Event Review: Online Information 2012 Day 2

SLA Europe DigiComms

In the second part of his write up of the Online Information conference, Steve Borley discusses the keynote speech by Gerd Leonhard on the future of the internet and offers his overall thoughts of the conference.

The keynote speaker on the second day, Gerd Leonhard, is a media futurologist and his tiny wee topic was ‘The future of the Internet’. Very stimulating it was too. With a title like that it was always going to be pretty wide-ranging and Leonhard covered a lot of ground.He argues that “data is the new oil”; that big data is a new natural resource and indispensable to business and society.  He asks if we’ll come up with a better business model that we have for oil, with a few large corporations controlling the raw data and refining it into that which we can use. Will we create a better system that pays for the externalities (external costs) of big data in a way we have singularly failed to do with oil?

His second message was that we better get our business ready for the big data world. He points out that everything is moving from ‘stuff to bits’, that is: becoming virtualised. He cites education, money, music and many other industries that now increasingly exist in an online, virtual form.Leonhard told us our increasing willingness to rate, like and generally pass comment on things is part of a trend towards an increasingly networked society and all business models will have to similarly be networked in future. In almost every industry the centralised behemoth model is dead or dying. We’re passing through the decentralised models and soon the distributed, liquid business models will prevail. Why? Because our experience of life is networked, linked up (and LinkedIn) to others.

Steve Borley
Steve Borley

This, in turn, poses questions for the individual and who they are. Leonhard argues we are seeing the rise of the ‘Fabricated Me’; the personality and identity that we create for ourselves in the networked world. But, he says, we must bear in mind that Facebook knows what we are saying and Google knows what we are thinking. This puts everything about us potentially out in the open and his view is that ‘data spills’ are increasingly likely. He also argues that the ‘hedonic treadmill’ of constant commentary and updating of where we are, who we are with and what we are doing will becoming increasingly difficult to keep pace with. We can’t compete with all 800 million people on Facebook in the interesting, fun and attractive stakes. Despite this, the trend is towards ‘public by default’ and that in the (near) future we will have to pay if we want our online privacy.So just a bit in there to consider….. I couldn’t argue with much of it though I was intrigued by his acknowledgement that the BRICI countries (that’s BRIC plus Indonesia) will be where the growth in online participation yet didn’t really address the issue that Internet usage in China is already very high, but participation is via networks that we don’t use in the West – RenRen instead of Facebook, and Sina Weibo a kind of Twitter/Facebook hybrid. If that remains walled off, will we really develop the “global brain” he spoke of, and if not how does this change his thesis about the future?Nonetheless, it was a really stimulating presentation though the scope does make you wonder – similar to Doctorow – so what am I supposed to do about it exactly?

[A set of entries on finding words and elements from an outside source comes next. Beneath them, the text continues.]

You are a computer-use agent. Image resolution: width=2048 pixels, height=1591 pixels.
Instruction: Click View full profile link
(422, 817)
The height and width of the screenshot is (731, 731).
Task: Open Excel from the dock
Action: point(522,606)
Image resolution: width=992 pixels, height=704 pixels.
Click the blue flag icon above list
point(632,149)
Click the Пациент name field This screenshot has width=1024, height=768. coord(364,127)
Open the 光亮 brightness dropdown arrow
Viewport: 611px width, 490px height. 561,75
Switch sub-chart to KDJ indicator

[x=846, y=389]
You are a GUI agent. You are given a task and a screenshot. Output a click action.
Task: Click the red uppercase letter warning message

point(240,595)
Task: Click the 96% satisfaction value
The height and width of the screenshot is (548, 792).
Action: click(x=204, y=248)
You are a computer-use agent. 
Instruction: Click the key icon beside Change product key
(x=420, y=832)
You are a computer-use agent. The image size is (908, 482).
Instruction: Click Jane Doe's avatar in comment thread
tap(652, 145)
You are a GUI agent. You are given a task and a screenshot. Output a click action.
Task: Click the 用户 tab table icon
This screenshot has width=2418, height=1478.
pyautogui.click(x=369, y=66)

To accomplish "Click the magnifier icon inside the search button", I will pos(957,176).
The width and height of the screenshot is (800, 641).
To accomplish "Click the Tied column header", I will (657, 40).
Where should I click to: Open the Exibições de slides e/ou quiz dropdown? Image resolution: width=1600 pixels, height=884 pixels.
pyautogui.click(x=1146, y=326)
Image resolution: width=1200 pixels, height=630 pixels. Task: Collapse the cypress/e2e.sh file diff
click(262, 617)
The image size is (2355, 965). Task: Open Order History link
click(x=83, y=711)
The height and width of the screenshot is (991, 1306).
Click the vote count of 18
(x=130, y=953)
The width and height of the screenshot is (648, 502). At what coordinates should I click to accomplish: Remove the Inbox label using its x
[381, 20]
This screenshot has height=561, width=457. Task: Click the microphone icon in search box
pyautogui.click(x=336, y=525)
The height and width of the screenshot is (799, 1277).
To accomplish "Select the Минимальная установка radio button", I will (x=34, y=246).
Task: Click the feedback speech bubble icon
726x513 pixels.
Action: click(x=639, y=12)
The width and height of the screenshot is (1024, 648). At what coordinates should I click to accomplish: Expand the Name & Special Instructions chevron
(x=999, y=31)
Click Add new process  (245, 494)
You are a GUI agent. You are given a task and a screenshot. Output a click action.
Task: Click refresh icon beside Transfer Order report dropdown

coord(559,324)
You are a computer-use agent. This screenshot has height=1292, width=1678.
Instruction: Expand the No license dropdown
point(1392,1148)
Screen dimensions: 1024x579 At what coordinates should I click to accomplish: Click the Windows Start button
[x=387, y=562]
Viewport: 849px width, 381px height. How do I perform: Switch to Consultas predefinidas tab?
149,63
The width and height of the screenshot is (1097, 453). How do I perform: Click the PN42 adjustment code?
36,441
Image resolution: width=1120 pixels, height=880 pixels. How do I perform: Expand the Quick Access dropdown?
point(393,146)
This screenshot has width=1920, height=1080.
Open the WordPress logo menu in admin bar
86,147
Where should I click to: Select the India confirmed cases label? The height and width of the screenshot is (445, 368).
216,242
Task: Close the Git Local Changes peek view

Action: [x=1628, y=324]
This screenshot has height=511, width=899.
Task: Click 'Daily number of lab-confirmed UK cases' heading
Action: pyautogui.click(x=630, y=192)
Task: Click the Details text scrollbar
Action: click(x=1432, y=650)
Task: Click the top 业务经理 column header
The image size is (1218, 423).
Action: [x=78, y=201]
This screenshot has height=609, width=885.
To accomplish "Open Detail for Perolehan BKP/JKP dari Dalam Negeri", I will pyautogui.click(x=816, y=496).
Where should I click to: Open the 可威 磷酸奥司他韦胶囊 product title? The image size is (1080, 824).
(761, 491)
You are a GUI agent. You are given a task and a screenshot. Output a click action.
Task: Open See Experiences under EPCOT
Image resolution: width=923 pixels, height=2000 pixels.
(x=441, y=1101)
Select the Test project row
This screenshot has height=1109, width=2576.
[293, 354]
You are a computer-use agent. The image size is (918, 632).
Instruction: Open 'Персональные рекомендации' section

So, where does this leave Online for 2013? I must admit, by day two of the conference I did become slightly overwhelmed by the incongruity of people travelling some distance and all the cost that entails to hear speaker after speaker talk about how life is now…. online.. We sat in a room to hear this and – with an entirely straight face – speakers said so under a big sign saying ‘Online’.

Am I saying Online 2013 is non-starter? No I’m not. There was a lot to enjoy this year but there was also a missed opportunity or three. I have to say the social media stuff delivered via Vivastream didn’t work for me. That’s a factual statement. It just didn’t work on my phone. It stopped being mentioned by lunch on the first day and I get no sense that I missed anything vital, though I appreciate that may only be my experience.

The biggest missed opportunity was the absence of more sessions that leveraged the fact that real people were in a room together. In truth most of the programme could have been delivered by webinar and been no worse for that. But there we were and, apart from a small space for exhibitors, there was virtually no effort made to use the fact that we were face to face. Indeed, the lunch arrangements were so chaotic – with literally nowhere to sit at a table to eat and talk – that they actually discouraged real life conversation.

So, next year, if we are going to come together again can we use the fact we’ll be in a room together a bit more creatively: knowledge cafes, breakout sessions, discussion groups? Either that, of course, or relocate the whole thing to Stockholm.